Description of the task ::
Your task is to gather the lines below that hold the string "Output".

Stored entries
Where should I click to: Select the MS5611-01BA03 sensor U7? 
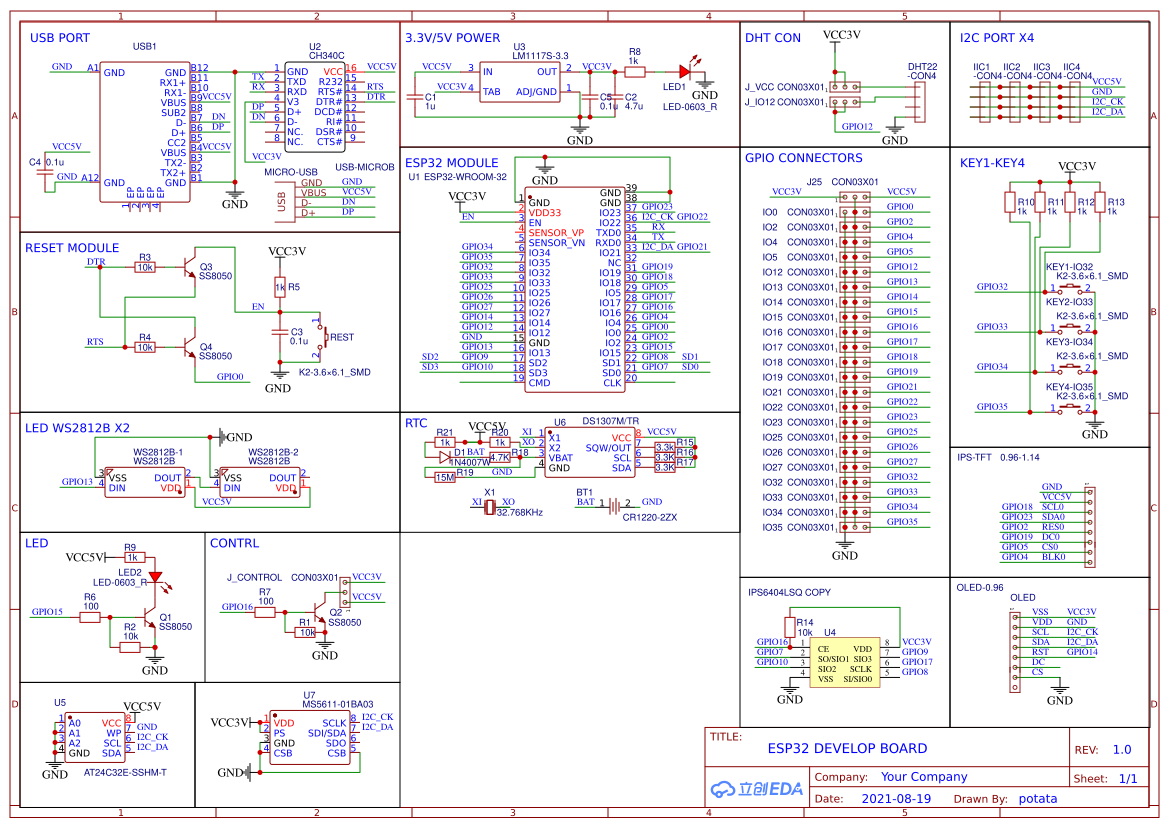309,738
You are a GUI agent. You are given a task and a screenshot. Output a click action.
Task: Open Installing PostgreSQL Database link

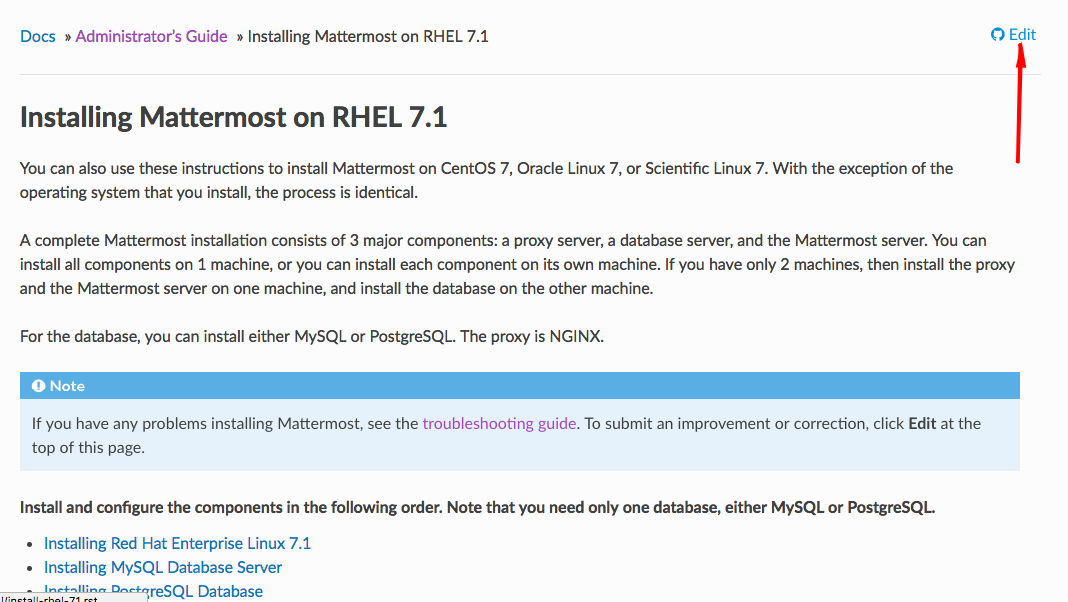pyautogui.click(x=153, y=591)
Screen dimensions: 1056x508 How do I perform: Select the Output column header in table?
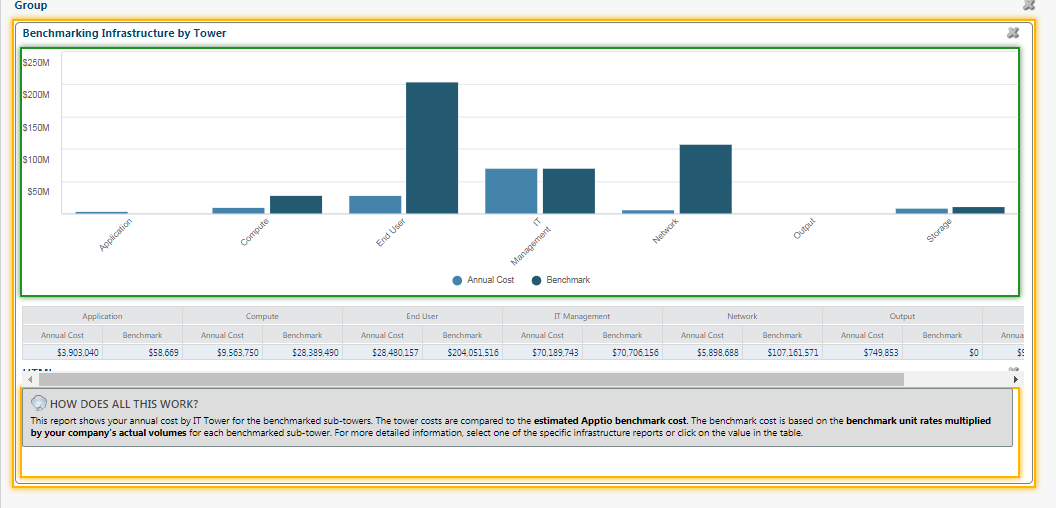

Solution ::
You are a GUI agent. You are given a task and a screenshot. Output a click action.
Screen dimensions: 1056x508 How do I perform: Select the Output column header in table?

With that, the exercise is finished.